The dynamic tension between freedom of the press and the government sworn to protect it was starkly illuminated this week by the Associated Press's decision to publish a photograph of the body of a US Marine killed in action in Afghanistan. Lance Corporal Joshua Bernard, 21 years old, was mortally wounded in an ambush and later died. The AP took photographs and a video of Bernard as he was dying and later published a photo, over the objections of both Defense Secretary Gates and the Marine's family.
Defense Secretary Robert Gates roundly excoriated the Associated Press in a letter in which he characterized the decision to publish as "appalling," and he literally begged the agency to refrain from releasing any image of the dead Marine. The AP published a photo anyway. In an attempt to defend itself, the AP said that the image's release was consistent with its mission to keep the public cognizant of the cost of warfare and that it had made the decision only after both careful internal debate and a discussion with Bernard's family.
While the wishes of the next-of-kin are very important, they should not be the only variable that drives the decisions of either the government or the media. It is easy to feel compassion for a grieving family and to agree that, if the relatives are opposed to it, images of brave patriots who have sacrificed for their nation should not be distributed. But try this hypothetical: a family, unreservedly opposed to war in all its forms, loses a child in combat and demands that the nauseatingly grisly images of the ruined body be published. Are the media obligated to do it? Secretary Gates's assertion that we should comply with the wishes of families is compassionate and sensitive, but it doesn't inform policy, nor should it mandate specific decisions.

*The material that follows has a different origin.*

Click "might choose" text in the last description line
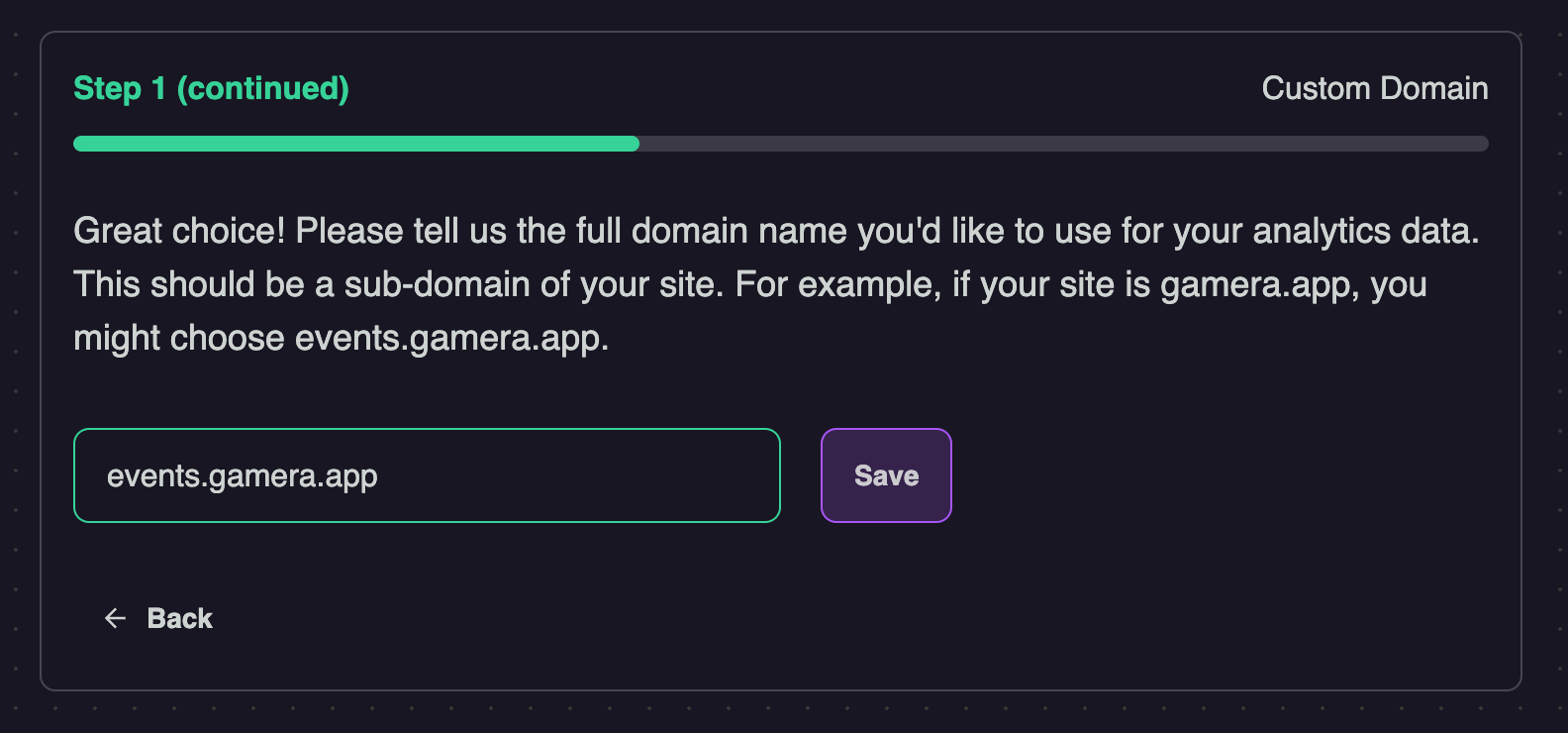 point(179,338)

If you ask the Associated Press, it will say that it is performing a public service by delivering the truth free of bias, but is there any sentient being that doesn't already know that people die and are maimed in combat? And so the decision to distribute images of the dead or dying appears to be either callously gratuitous or, just as distressing, an attempt to influence how the public views this war. In the end, the AP's defense---that it told the family what it intended to do---is no excuse for what is an abrogation of the responsibility that conveys with the protections of the First Amendment.

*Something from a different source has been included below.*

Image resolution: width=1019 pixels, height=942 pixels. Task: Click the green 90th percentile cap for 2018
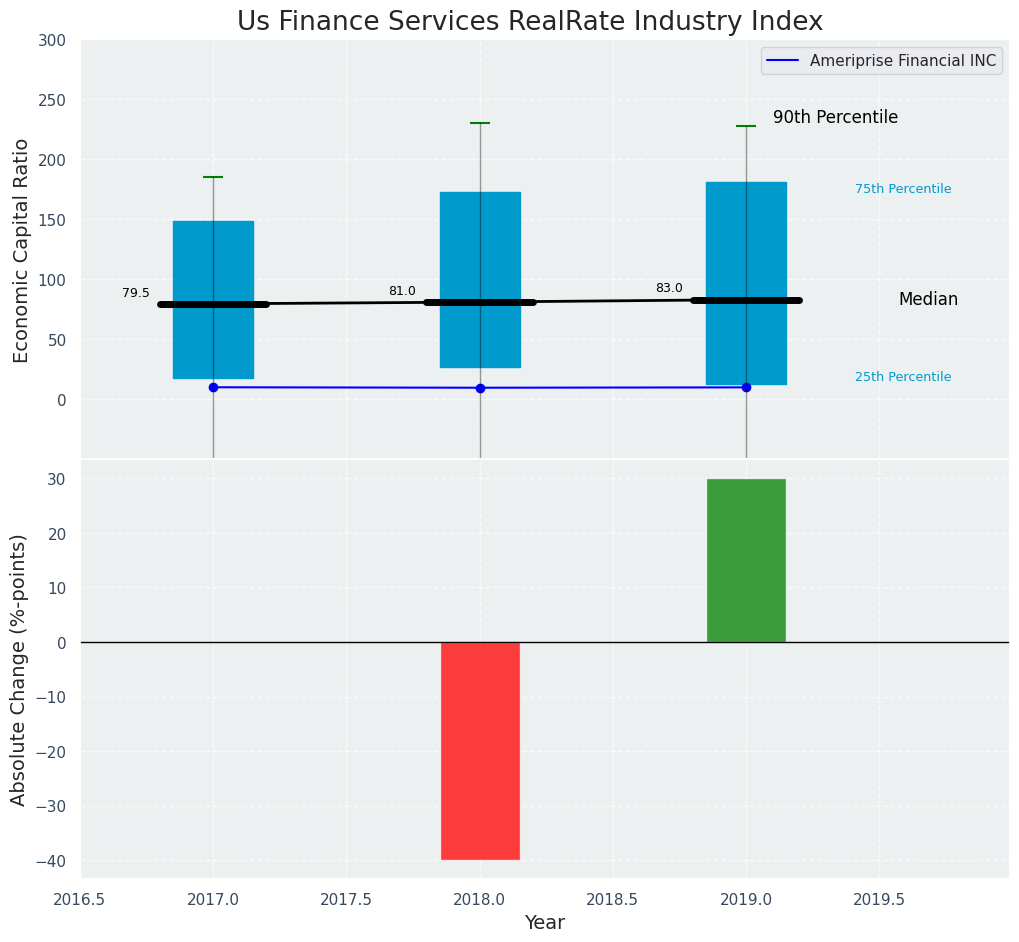(480, 123)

I have spent my time in close combat and can report that it is revoltingly messy affair, and I was ever mindful of Robert E. Lee's observation that it is a good thing that war is so horrible because we might otherwise become too fond of it. Purveyors of opinion are entitled to their opinions, but those who loftily clothe themselves in the mantle of our beloved First Amendment owe the document and the public more maturity than they have displayed in this instance.